Start of Text under study
Good company: How to run the world's largest database of dark net content

OWL Cybersecurity CEO, Mark Turnage goes after the digital bad guys

Gigi Sukin //March 9, 2017//

Good company: How to run the world's largest database of dark net content

OWL Cybersecurity CEO, Mark Turnage goes after the digital bad guys

Gigi Sukin //March 9, 2017//

Attorney-turned-entrepreneur Mark Turnage was born overseas to missionary parents. After serving as CEO and vice chairman of OpSec Security Group, a global provider of anti-counterfeiting technologies and online brand protection, Turnage, 56, moved into the sizzling cybersecurity industry at Denver’s OWL Cybersecurity, touted as the world’s largest commercially available database of dark net content.


CB: You had quite a global upbringing.

MT: I grew up in South America and Iran. My father was a missionary. He actually grew up here in Denver. I grew up in Colombia until I was 11, and then the drug wars heated up, so we moved to Tehran. I left Tehran right before the revolution.

It gave me a very international perspective. Clearly, I grew up speaking different languages. It gave me good insight into how people think about the United States.

Where did you go next?

I came back to Boulder. I’m a Buff. [The family] ended up in Europe after the revolution and I did my undergraduate (at CU). I studied international relations and Arabic, so I ended up back in the Middle East for my junior year abroad.

I ended up staying in the Middle East and working for the State Department and an oil company. And then I got a scholarship to go to Oxford to study economics and politics. And then I went to Yale Law School.

Was the plan all along to be a lawyer?

I was a consultant with McKinsey and Co. in New York and then came back to Denver and practiced law with Davis, Graham and Stubbs for a few years.

What was Denver like at that time?

Denver was great from a lifestyle perspective and it was much of what I wanted. But it was not the entrepreneurial hub that it has become.

I wanted to come back to Denver because I had just gotten married and I wanted a nice place to raise a family. But I decided I wanted to become an entrepreneur. So I helped with a startup called OpSec – Optical Security Group.
End of Text under study
Written task A
Copy, word for word, the stretch of the Mark Turnage interview from "I came back" through "be a lawyer?".
Written task B
Pick up the Mark Turnage interview after its last sentence and carry it forward.
Start of Material provided
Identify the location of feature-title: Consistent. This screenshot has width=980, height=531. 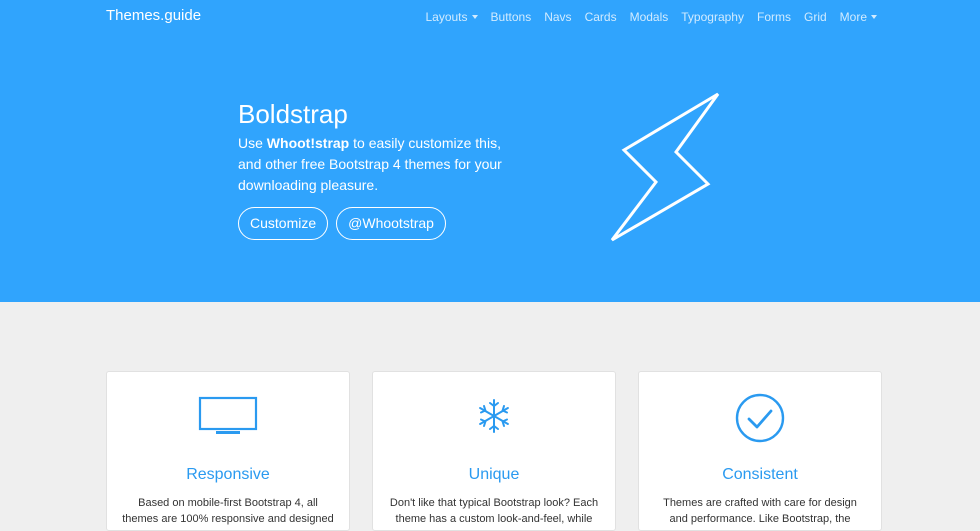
End of Material provided
Response box A
I came back to Boulder. I’m a Buff. [The family] ended up in Europe after the revolution and I did my undergraduate (at CU). I studied international relations and Arabic, so I ended up back in the Middle East for my junior year abroad.

I ended up staying in the Middle East and working for the State Department and an oil company. And then I got a scholarship to go to Oxford to study economics and politics. And then I went to Yale Law School.

Was the plan all along to be a lawyer?

Response box B
Former Gov. Dick Lamm introduced me to an entrepreneur named Richard Bard, who, back in the ‘90s, was probably one of the most prominent people in Denver. He was just starting up this company and I joined him. I think I was employee No. 3 and I came in to help with sales and business development and ended up becoming president and then CEO.

And you’ve stayed in security, of some kind, ever since.

I’m in security because the first startup I joined was in security and then I acquired a certain amount of expertise over the years. I’m sure my international outlook and the languages I speak contributed to an understanding of that. It turns out we live in a pretty global world, particularly in cybersecurity.

In that first dive into entrepreneurship, what were some experiences that surprised you or taught you something new?

One thing that surprised me was how much I enjoyed technology.

We started with zero revenues. The company’s first sale was international and our first acquisition was outside the U.S., so we were global from the get-go. This was the mid-‘90s, and we ended up with operations in eight countries, traded on the London Stock Exchange, with me commuting all over the world from Denver. And then we finally sold that company.

The lesson in there was,  it’s a very interconnected world.

What was the turnaround time before you joined OWL?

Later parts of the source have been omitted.